**PAGE TEXT:**
::::

The  National Homestead Monument is here because this very 160-acre plot of land was the very first such piece of American soil to be given away to someone seeking "free" land, a man named Daniel Freeman, Civil War vet who filed a claim within minutes after midnight to get his order in first. And he did. As we speak, I'm sitting on what was Freeman's land (a phrase that has its own kind of  ring).

Mr. Freeman may well be a hero here, beginning the march to unify the Americas of the two coasts, a movement far more spiritual than moral, something we still call "Manifest Destiny."

Yesterday, Native people stopped--for how long, no one knows--construction of a pipeline through reservation land. If you don't think that event is connected to the Homestead Act and Manifest Destiny, you're kidding yourself.

But Freeman himself, or so the story goes, had to work hard to be heroic. He never saw a fight he didn't like and made history in another famous way--or infamous.

An old man pushing his wife in a wheelchair was the first museum guest I spoke to yesterday. He took a look at the sign on my desk and told me he too was a writer. "No kidding?" I said, hoping to engage him a bit. One of his eyes had an annoying habit of moving away when he spoke. I'm guessing maybe 85 years old.

He told me he'd been writing congressmen and women all over the nation, telling them about humanism and Karl Marx and America on the road to perdition. "Is that right?" I said, and he reached in his pocket, took out a quarter-fold single piece of paper, and handed it to me as if to authenticate his claim. He wasn't making converts, only proving he was a writer. Then he left.

::::

**STORED DATA:**
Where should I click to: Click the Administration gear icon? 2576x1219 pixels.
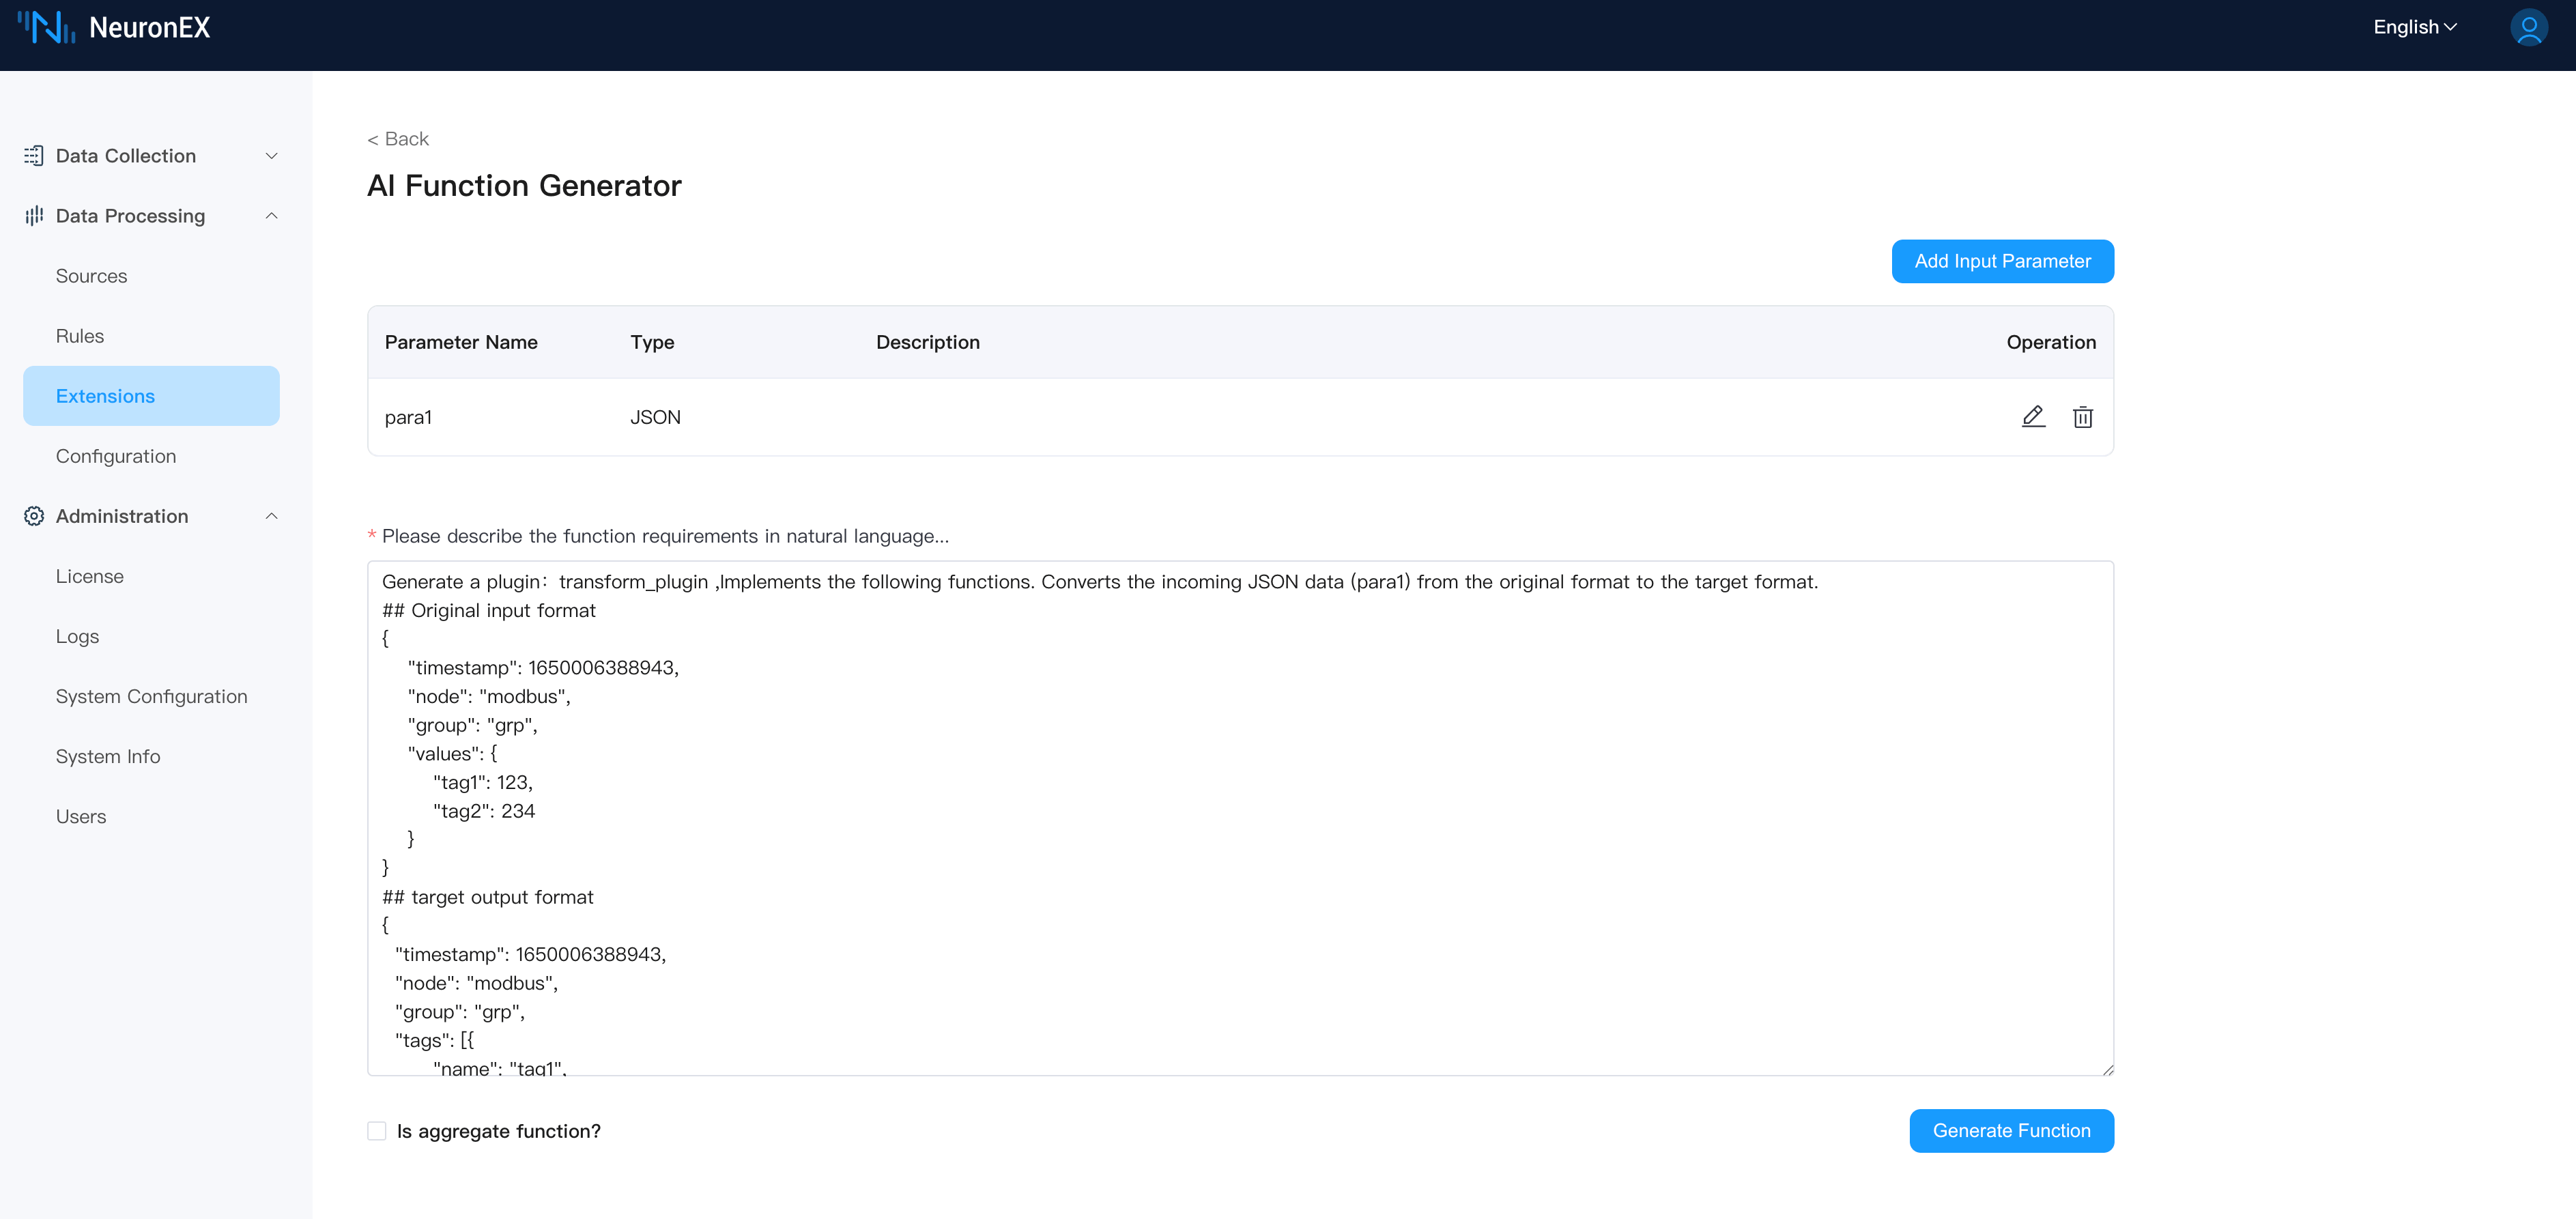pyautogui.click(x=34, y=516)
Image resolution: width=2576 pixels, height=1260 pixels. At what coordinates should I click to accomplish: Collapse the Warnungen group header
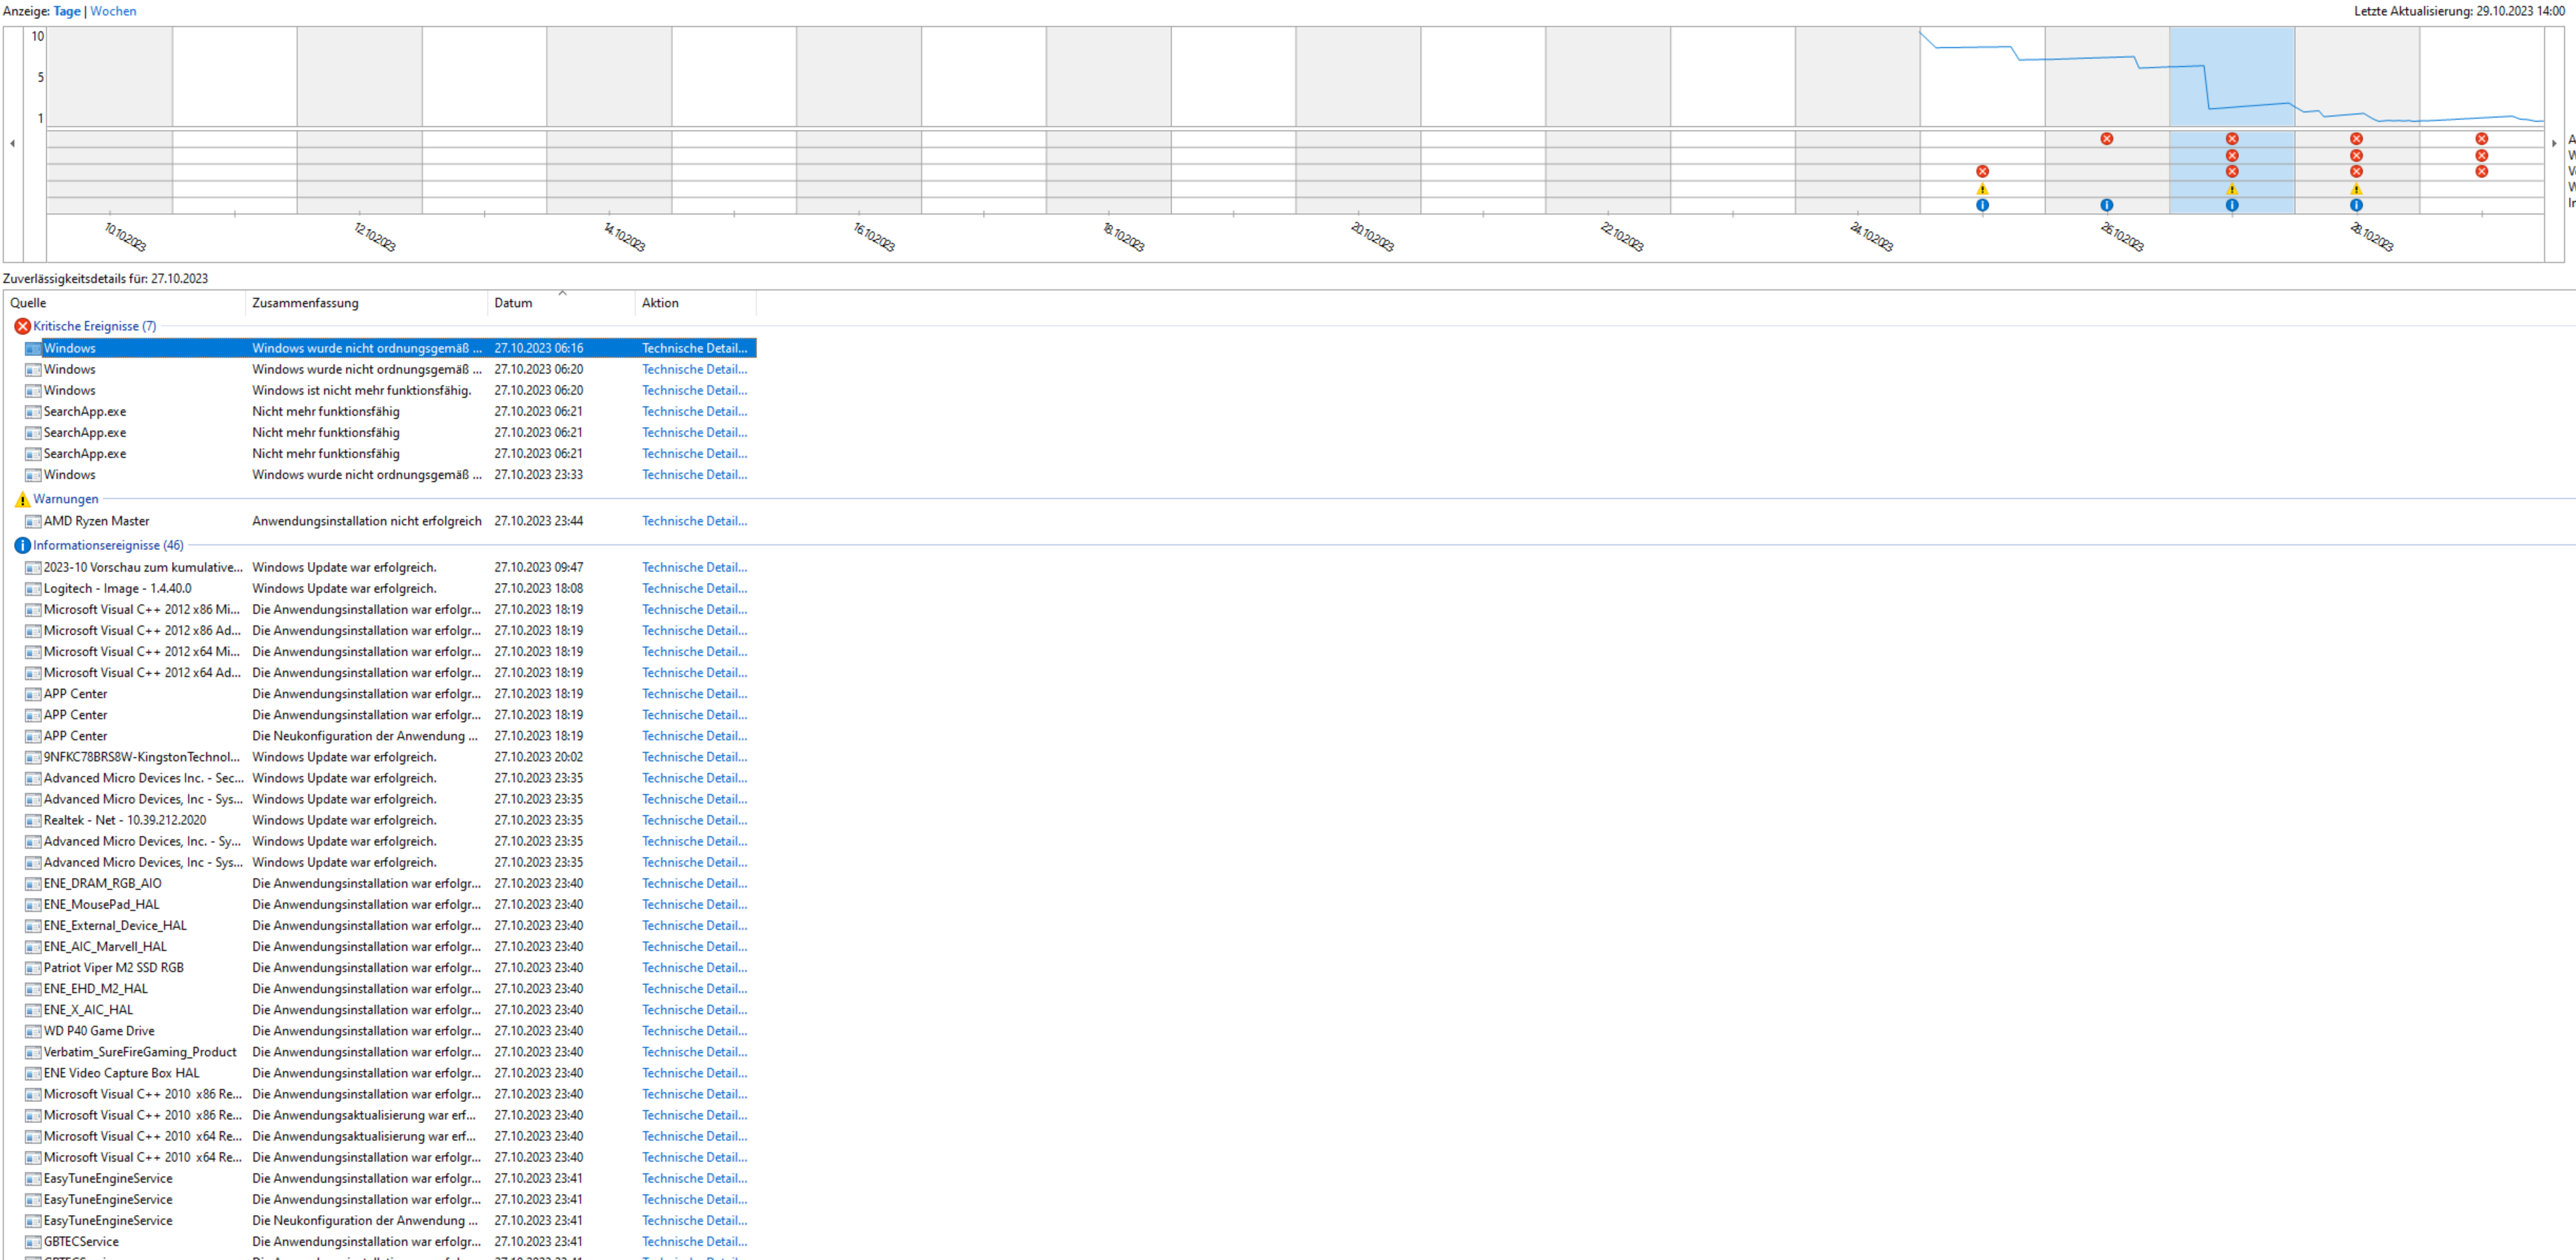(66, 499)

::::

**WRITTEN TASK 1:**
List every word or phrase that the passage about the Homestead monument puts inside quotation marks.
**WRITTEN TASK 2:**
Carry the passage about the Homestead monument forward from its last sentence, adding the next part.

**EXERCISE RESULT 1:**
free
Manifest Destiny
No kidding?
Is that right?

**EXERCISE RESULT 2:**
The letter quoted the American Family Association at great lengths. We've turned our backs on the gospel--that was gist--in schools especially. Single-space, single-side, every inch in print.
Freeman School

I didn't tell him that once upon a time this very same Daniel Freeman walked into Freeman School, just up the road from the monument (that's  it right there), and discovered the teacher using the Bible to teach the kiddos English.

He didn't like it. She'd asked the school board, she told him; and she wasn't about to turn her back on the Lord. Freeman told her it was wrong because non-English speaking kids would be better off learning the language from Mcguffy Readers than Matthew, Mark, and Luke, in the KJV. In fact, he took the school board to court, right here in Beatrice.

And lost.

He was a scrapper, old Freeman. So he kept going, argued his case before the Nebraska Supreme Court in Lincoln, who ruled in his favor in Daniel Freeman vs. John Scheve, Et. al. 1902. What's more, the U. S. Supreme Court in a series of decisions starting in 1948 (McCollum vs. Board of Education) used that ruling, begun right here, to argue for a distinct line between church and state in schools like this one.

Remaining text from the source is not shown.